*Text shown*.
________
The uncertainty about this year’s economic growth for the Philippines has gotten stronger as the Department of Finance (DOF) admitted that achieving 6% growth is quite difficult, according to a Manila Bulletin news report. The DOF pointed to external shocks that are affecting the national economy.
To put things in perspective, posted below is an excerpt from the Manila Bulletin news report. Some parts in boldface…
While the Philippine economy has already been recovering from its deep recession during the height of the Covid-19 pandemic, hitting its growth potential of six percent would be challenging given the global uncertainties spilling over domestically, according to the Department of Finance (DOF).
“We do think that the potential of the Philippines is at the minimum six-percent growth. But of course, it’s quite difficult, especially knowing some of the challenges that we’re seeing,” DOF Undersecretary and Chief Economist Domini Velasquez told reporters during the Philippine thrift banks’ annual convention on Tuesday, July 15.
Just before the initial three-month pause on reciprocal tariffs ended on July 9, United States (US) President Donald Trump had stretched it to Aug. 1, but hiked the rates for Philippine exports to 20 percent from 17 percent previously, repeatedly citing the “significant and persistent trade deficit” that the trade giant has with its former colony.
Velasquez noted that the tariff hike was among the uncertainties that the Cabinet-level Development Budget Coordination Committee (DBCC) had considered in downscaling its growth target for the year, through 2028.
________
*Data records*.
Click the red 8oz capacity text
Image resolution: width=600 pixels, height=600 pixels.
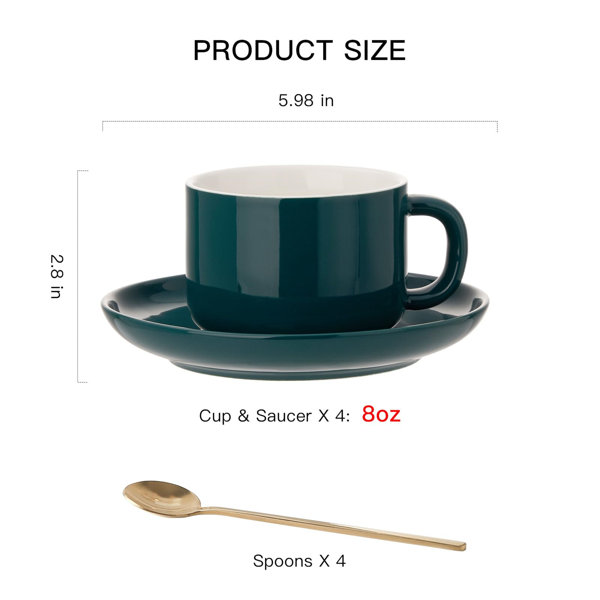(x=381, y=414)
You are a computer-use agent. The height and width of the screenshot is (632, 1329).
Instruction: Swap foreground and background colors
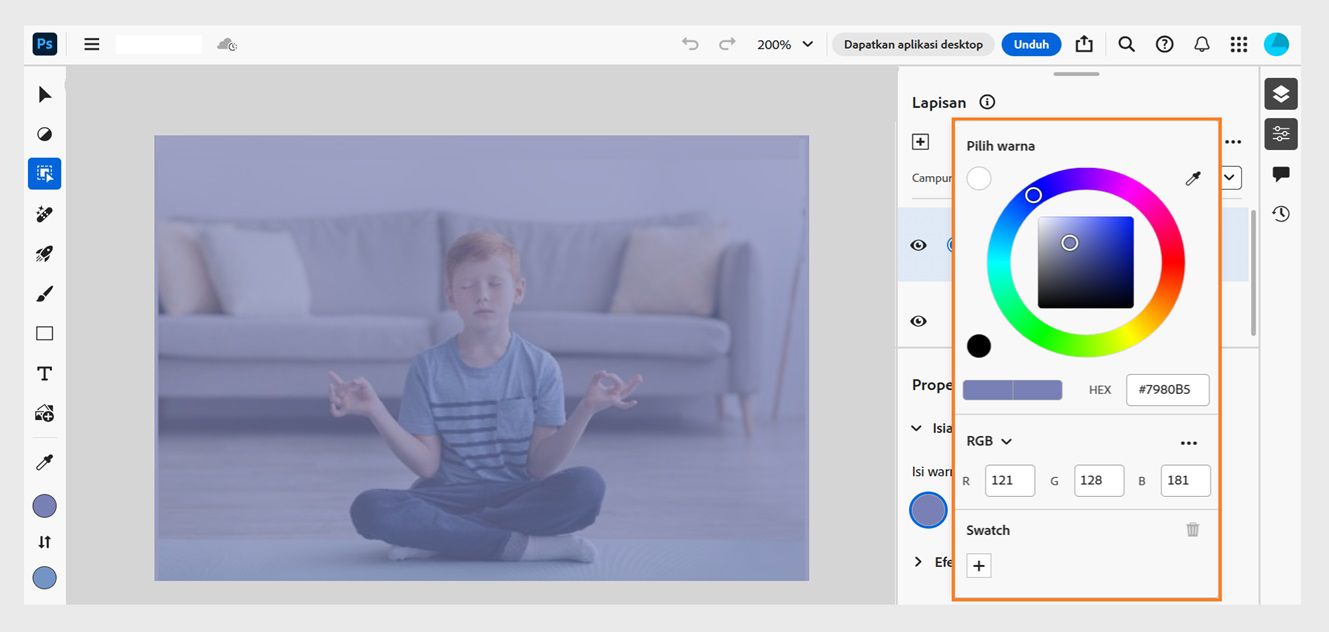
________
*Questions to answer*.
**A)** From the passage on Philippine growth prospects, extract the text from "The uncertainty about" to "the national economy.".
**B)** List every calendar date given as a month and day in the passage on Philippine growth prospects.
The records have no connection to the passage on Philippine growth prospects.

*Results*.
**A)**
The uncertainty about this year’s economic growth for the Philippines has gotten stronger as the Department of Finance (DOF) admitted that achieving 6% growth is quite difficult, according to a Manila Bulletin news report. The DOF pointed to external shocks that are affecting the national economy.

**B)** July 15, July 9, Aug. 1